Research Overview
My research focuses primarily on the linking theory between syntax and computational psycholinguistics. I am particularly interested in combining insights and methods from these fields, pursuing an integrated theory of language. The overall research questions that guide my research include: what is the computational nature of core operations for structure building in language and how language learners acquire them via what learning algorithms, and how the knowledge of these operations is used in online sentence processing in interaction with other cognitive systems, e.g., the memory system? Can we build computational models to test the answers to the above questions?
Ongoing Projects:
1. Computational modeling of language acquisition of parameters
How children acquire their languages is an important and thorny question. While the linguistic system under learning is notoriously complicated, children typically master it within three to six years in a seemingly effortless way without formal instructions. What mechanism makes language acquisition possible? Previous accounts either have been demonstrated as not being able to converge on the target grammar in computational implementations or were not tested by real language data. To address the research question, we propose our main hypothesis: statistical learning underlies children’s learning of linguistic knowledge in sentence parsing. To test this hypothesis, the present project features an in-depth integration of methodologies and tools from linguistics, statistical learning, and computational linguistics. It develops a novel computational language learner to test critical questions as to what linguistic knowledge is acquired by children during their early years and by what order are the pieces of knowledge acquired. This computational learner implements a statistical learning algorithm based on the concept of clustering, and a learning parser is built to evaluate the predictions of this computational model. The parser will be equipped with linguistic knowledge that is assumed to be acquired gradually piece-by-piece from the parsing of the primary linguistic data that children receive. Psycholinguistic experiments on children’s production and comprehension of these pieces of linguistic knowledge are then designed to further evaluate the adequacy of the computational model and the learning parser.

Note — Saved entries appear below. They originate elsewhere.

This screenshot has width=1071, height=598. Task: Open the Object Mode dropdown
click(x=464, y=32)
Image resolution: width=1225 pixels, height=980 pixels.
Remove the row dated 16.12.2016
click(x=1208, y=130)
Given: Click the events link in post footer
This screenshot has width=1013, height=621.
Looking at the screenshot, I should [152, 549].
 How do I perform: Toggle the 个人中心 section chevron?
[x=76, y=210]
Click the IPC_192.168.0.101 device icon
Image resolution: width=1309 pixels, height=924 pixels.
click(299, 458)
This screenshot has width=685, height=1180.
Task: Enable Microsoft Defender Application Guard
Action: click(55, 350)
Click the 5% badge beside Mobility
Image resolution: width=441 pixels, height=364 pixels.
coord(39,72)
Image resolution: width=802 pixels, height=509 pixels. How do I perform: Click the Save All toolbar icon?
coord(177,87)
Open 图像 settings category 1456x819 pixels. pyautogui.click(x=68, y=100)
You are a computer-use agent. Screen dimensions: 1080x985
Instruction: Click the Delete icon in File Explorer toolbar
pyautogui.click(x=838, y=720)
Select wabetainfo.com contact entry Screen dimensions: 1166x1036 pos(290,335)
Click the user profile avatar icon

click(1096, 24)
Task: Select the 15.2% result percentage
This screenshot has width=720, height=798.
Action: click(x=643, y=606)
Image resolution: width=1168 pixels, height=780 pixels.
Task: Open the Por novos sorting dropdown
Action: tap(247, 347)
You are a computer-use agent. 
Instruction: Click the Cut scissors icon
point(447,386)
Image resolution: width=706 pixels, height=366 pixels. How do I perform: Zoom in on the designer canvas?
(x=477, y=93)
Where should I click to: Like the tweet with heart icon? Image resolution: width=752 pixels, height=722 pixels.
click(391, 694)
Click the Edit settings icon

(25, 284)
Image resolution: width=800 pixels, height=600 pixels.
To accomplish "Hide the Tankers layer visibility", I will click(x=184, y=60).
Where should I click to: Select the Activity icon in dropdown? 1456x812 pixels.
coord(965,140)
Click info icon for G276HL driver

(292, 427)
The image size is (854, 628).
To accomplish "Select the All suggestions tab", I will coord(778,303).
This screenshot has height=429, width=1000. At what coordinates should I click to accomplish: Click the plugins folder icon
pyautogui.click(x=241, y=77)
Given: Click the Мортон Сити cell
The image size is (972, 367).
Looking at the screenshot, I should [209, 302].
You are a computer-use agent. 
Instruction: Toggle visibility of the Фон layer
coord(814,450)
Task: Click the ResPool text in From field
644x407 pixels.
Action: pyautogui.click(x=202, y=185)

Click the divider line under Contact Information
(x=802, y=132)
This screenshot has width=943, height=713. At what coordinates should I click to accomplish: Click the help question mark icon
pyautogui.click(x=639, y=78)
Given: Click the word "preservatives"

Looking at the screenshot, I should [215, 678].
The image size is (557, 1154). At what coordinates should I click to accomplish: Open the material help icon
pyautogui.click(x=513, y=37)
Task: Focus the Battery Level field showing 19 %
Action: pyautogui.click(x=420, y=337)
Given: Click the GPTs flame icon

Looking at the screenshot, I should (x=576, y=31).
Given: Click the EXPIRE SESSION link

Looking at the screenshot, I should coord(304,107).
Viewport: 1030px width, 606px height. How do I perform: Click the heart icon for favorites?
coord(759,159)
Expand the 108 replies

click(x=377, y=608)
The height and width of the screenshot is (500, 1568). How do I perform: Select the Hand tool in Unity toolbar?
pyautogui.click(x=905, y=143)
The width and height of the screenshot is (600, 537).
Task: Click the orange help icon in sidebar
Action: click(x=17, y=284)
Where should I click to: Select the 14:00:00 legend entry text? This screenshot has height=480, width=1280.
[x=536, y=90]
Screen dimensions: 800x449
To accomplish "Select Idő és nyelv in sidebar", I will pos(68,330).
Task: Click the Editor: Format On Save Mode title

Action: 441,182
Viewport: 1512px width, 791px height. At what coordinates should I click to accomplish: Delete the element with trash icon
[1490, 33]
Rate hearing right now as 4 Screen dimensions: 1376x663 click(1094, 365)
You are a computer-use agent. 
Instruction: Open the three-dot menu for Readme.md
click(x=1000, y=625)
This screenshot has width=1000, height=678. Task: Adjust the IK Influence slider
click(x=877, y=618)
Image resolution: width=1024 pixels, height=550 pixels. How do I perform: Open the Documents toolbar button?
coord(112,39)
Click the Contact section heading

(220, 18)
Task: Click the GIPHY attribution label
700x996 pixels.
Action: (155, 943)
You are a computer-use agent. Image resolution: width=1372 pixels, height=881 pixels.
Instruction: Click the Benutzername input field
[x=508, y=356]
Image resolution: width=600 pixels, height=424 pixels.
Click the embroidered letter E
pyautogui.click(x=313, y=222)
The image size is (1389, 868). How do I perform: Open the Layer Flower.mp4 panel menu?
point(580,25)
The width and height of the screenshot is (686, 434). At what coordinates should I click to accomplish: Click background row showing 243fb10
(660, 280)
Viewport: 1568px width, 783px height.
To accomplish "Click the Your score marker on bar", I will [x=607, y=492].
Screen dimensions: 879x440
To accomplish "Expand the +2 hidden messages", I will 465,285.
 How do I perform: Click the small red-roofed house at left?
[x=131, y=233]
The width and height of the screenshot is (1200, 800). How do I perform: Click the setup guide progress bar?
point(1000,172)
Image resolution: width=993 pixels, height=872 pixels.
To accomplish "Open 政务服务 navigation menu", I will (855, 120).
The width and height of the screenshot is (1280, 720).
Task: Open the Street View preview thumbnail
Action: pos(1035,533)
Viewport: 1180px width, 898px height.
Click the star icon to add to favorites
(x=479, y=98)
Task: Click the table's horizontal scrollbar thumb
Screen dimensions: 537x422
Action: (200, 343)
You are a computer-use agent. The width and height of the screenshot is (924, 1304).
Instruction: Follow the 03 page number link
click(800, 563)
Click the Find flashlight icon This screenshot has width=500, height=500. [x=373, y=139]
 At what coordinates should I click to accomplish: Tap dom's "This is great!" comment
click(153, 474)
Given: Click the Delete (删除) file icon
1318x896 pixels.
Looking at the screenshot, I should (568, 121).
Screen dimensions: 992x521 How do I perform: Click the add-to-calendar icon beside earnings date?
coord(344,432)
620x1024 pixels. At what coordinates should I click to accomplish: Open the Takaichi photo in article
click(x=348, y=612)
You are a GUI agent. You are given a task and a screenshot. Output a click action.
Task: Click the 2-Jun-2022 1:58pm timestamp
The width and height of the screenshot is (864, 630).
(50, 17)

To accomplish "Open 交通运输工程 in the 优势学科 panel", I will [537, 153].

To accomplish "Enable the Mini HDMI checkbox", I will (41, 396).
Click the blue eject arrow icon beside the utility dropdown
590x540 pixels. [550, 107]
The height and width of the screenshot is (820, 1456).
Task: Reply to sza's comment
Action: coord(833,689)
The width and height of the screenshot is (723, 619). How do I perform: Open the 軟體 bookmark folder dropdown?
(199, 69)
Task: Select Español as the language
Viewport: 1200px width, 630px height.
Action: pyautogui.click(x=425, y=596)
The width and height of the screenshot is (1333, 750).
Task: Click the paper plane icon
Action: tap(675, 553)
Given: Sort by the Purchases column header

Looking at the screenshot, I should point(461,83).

2. The syntax of coordination structures
In the joint work with Andrew McInnerney and Yushi Sugimoto, we argue for lack of c-command relations in coordinate structures with evidence from a new observation which we call ramification effects. Ramification effects are attested in quantifier binding and logophoric binding in Chinese, English, and Japanese, requiring the first conjunct that binds into a pronoun/logophoric reflexive in the nth conjunct also (recursively) binds into (n-1)th conjunct (n >= 3). We argue that the analysis of ramification effects singles out Chomsky’s (2021) Form Sequence, which yields a construction without internal hierarchical structure, as a plausible apparatus for generating coordination structures among all competing approaches.
3. The syntax of null objects
This study contributes to the current debate on the analysis of null objects across languages and systematically evaluates important empirical motivations against the well-accepted argument ellipsis analysis of null objects. The investigation of the interaction between the topic and null objects in Chinese reveals new data that provide strong evidence for the topic-bound null object analysis: null objects are licensed only if they are bound by the topic.
Recent Projects Summaries
1. Cue-based memory retrieval in sentence processing
My dissertation, entitled “Feature retrieval in the syntactic processing of grammatical illusions”, seeks to understand the interaction between linguistic representations and memory retrieval in sentence processing. I address two problems confronting the current cue-based memory retrieval model: encoding c-command and locality constraints as local features on lexical items, and correctly modeling the processing differences between subject-verb agreement and reflexive binding. My work is based on the computational modeling of cue-based memory retrieval model, which is originally proposed by Professor Richard Lewis (one of my dissertation committee members) and colleagues (Lewis & Vasishth, 2005; Lewis, Vasishth, & Van Dyke, 2006).
2. Universal quantification and its acquisition
This project explores what knowledge of universal quantification Chinese speaking adults and children have, and how children acquire the knowledge. Acquisition researchers are intrigued by an acquisition problem called “quantifier spreading”. When children are presented with a picture depicting three boys each of which is riding a horse, and also depicting an extra fourth horse without a boy riding it, the experimenter states the following (in fact, true) sentence.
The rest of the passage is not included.